La grande surprise ne réside pas dans le soutien des treize pays signataires, mais dans les partenaires de l'UE qui n'ont pas signé, en particulier les trois alliés de la Hongrie dans le groupe de Visegrad, la Pologne, la République tchèque et la Slovaquie, et les trois pays baltes, l'Estonie, la Lettonie et la Lituanie. Il ne s'agit pas d'une fracture mineure. L'acceptation implicite par ces pays, anciens satellites de l'Union soviétique, que la sécurité prime sur la liberté et fait même disparaître la liberté, est non seulement un retour en arrière brutal, mais aussi un coup dévastateur pour l'Union européenne elle-même.

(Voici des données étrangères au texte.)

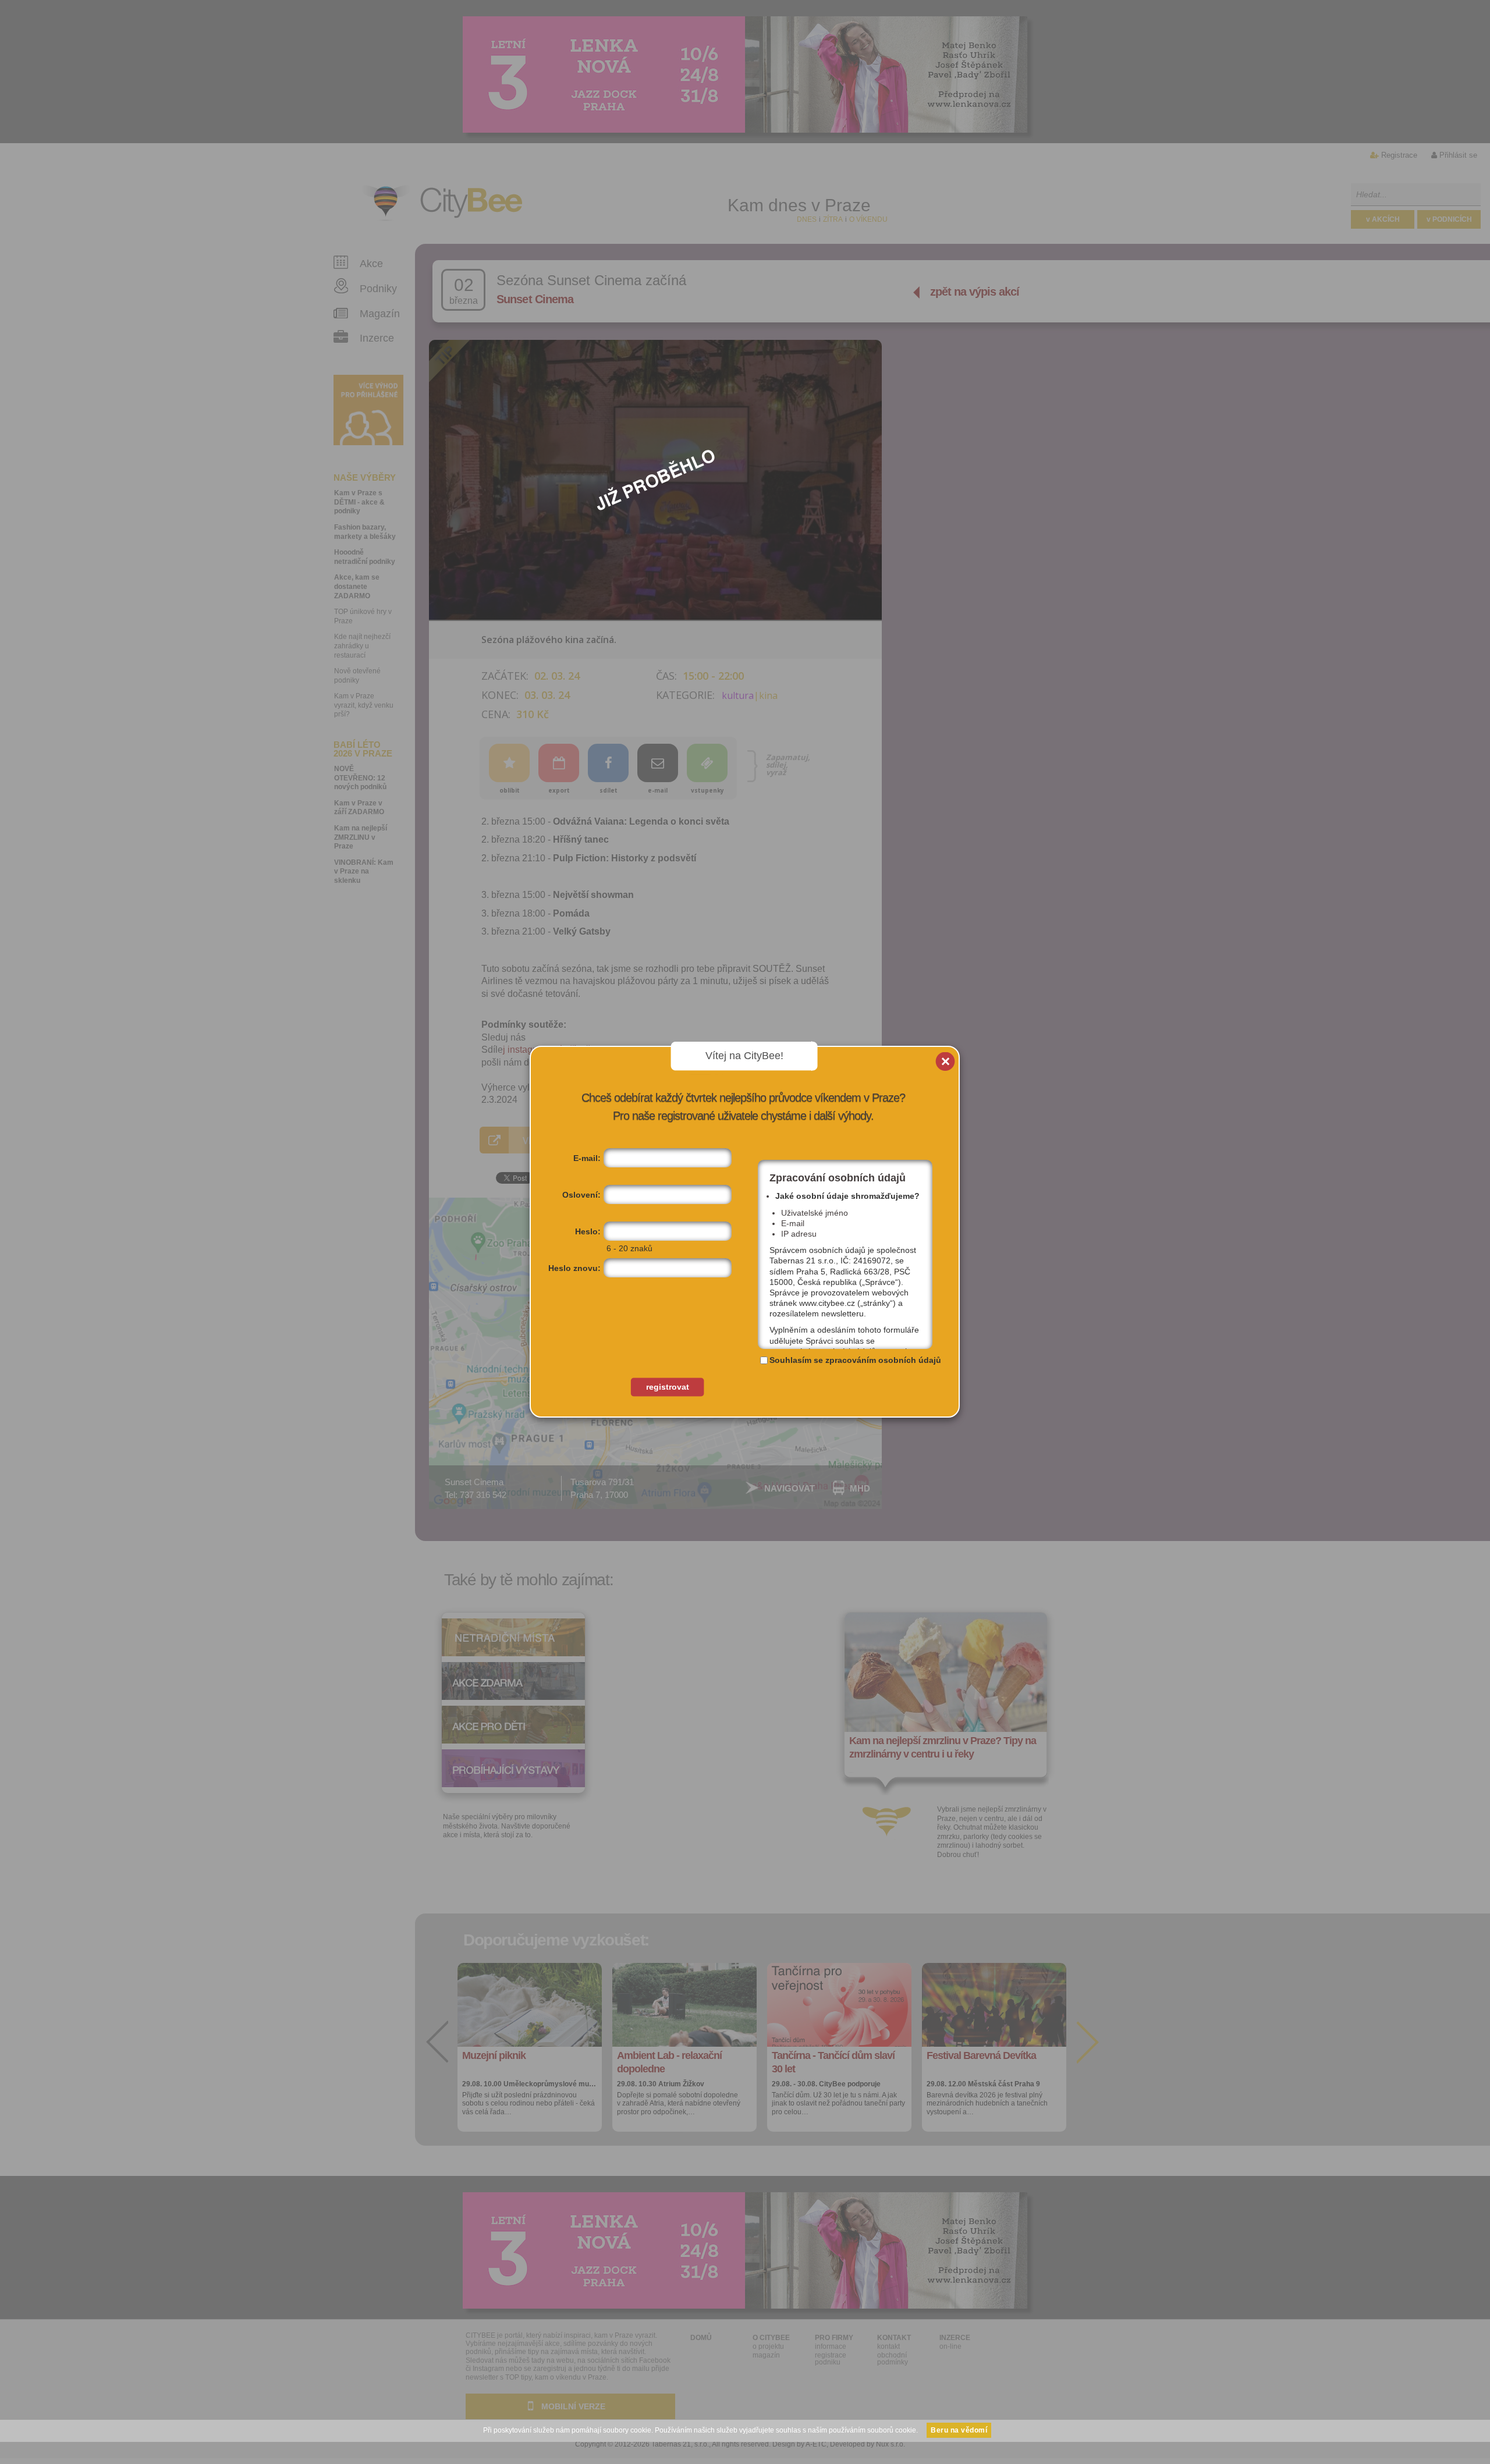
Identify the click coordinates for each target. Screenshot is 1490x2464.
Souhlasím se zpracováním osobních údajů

Outre cette déclaration, en cette période exceptionnelle, il est urgent de faire plus qu'un simple rappel à l'ordre pour la Hongrie et, soit dit en passant, pour tous ceux qui ne seraient pas assez fous pour franchir la ligne des états d'alarme et profiter de la confusion pour entrer dans l'exception incontrôlée et excessive. Dans un premier temps, il semble évident que la suspension du Fidesz, le parti d'Orban, du Parti populaire européen (PPP) ne suffit pas. Son président, le Polonais Donald Tusk, appelle ouvertement à son expulsion : « La mise en place d'un état d'urgence permanent est politiquement dangereuse et moralement inacceptable ». Pour la même raison, l'UE ne devrait pas se limiter à des critiques plus que justifiées. La violation répétée des valeurs qui la sous-tendent par tout membre devrait donner lieu à des procédures plus énergiques.
L'effondrement de l'Union européenne fait déjà l'objet de suffisamment d'attaques extérieures pour que sa démolition s'accélère, permettant aux pulsions totalitaires internes des dictateurs accroupis de s'imposer.